Assignment
Below are records to repeat exactly; do not include any pictures.

Excerpted records
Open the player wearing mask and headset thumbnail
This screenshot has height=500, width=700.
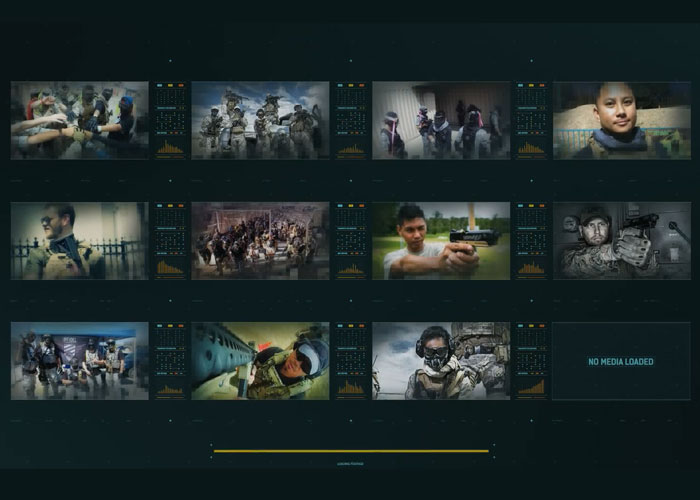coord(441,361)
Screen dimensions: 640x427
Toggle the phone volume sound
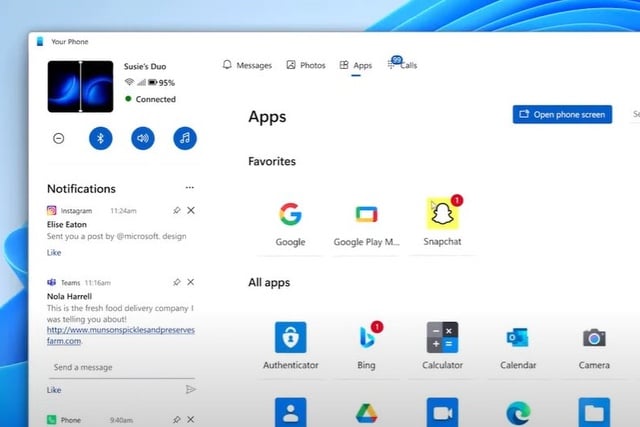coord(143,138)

Exercise answer
Open the player wearing mask and headset thumbnail
This screenshot has height=500, width=700.
coord(441,361)
Screen dimensions: 640x427
Toggle the phone volume sound
coord(143,138)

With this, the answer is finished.